Please continue the research statement on Christian thought and modern political theory, picking up after its last sentence.

_Text section_
----

Research Statement

My research can be grouped into three broad strains. The first is the investigation of pre-modern Christian thought with an eye toward what it can tell us about the genealogical roots and unacknowledged deep structures of modern secular political thought. The second consists in expository and interpretive work on contemporary continental philosophy, including translation. The third comprises the interpretation of contemporary culture through television and film. Though I have pursued each strain on its own terms, I have increasingly found myself weaving all three together.

The research for my first major book belonged primarily in the first category. Published under the title Politics of Redemption: The Social Logic of Salvation (Continuum, 2010), this study looked at the various attempts throughout Western Christian history to answer the question—which is absolutely central and yet strangely lacks a definitive “orthodox” answer—of why Christ’s death and resurrection has any saving power for others. A surprising finding in my research was the central role of the devil in early salvation narratives, a role that was forcefully downplayed by later theologians. This sidelining of the devil corresponded with a major paradigm shift in the theory of salvation, and so I hypothesized that the devil might also serve as a kind of index or “canary in the coalmine” for other major shifts in Christian thought. That thesis guided the research that led to The Prince of This World (Stanford, 2016), where I use the devil’s shifting role as a way of tracing paradigm shifts on the question of how God governs the world more generally. In this history, the political and the theological are intimately interconnected, as the devil initially emerges as a symbol for oppressive earthly rulers and later, in an ironic reversal, comes to be associated with oppressed and marginalized populations within Christendom. Building on Schmitt’s concept of “political theology,” I was able to trace the sometimes unexpected roots of key modern concepts—such as the social contract, subjectivity, and racialization—to Christian theological discourse about the devil.

----

_Given material_

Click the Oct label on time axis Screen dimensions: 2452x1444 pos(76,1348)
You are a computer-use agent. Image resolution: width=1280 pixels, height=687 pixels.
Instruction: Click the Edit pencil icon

----

_The output_
In both of my theological studies, I made extensive use of continental philosophy and theory. In Politics of Redemption, my approach was more eclectic and occasional, but by the time I came to write The Prince of This World, my use of these theoretical resources was much more focused and systematic. This reflects developments within my interpretive work on continental philosophy, which began in earnest with an introductory text on Žižek (Žižek and Theology, Continuum, 2008) and continued in the form of diverse essays on Žižek and other figures, appearing in popular venues like The Los Angeles Review of Books in addition to scholarly journals and anthologies. The rise of the philosopher Giorgio Agamben, who works extensively with Christian theological materials, provided an occasion for me to focus on my joint expertise in theology and philosophy. Especially crucial here was The Kingdom and the Glory, his massive study of the concept of divine governance, which was an indispensable point of reference for The Prince of This World but also a major object of critique. That critique comes only after considerable work understanding his project on its own terms, which took the form of translating several of his texts (ten volumes in total, published by both Stanford and the University of Chicago imprint Seagull Press), composing a series of essays, coordinating an edited volume on Agamben’s interlocutors, and ultimately publishing my own single-authored monograph on his intellectual development, Agamben’s Philosophical Trajectory (Edinburgh, 2020).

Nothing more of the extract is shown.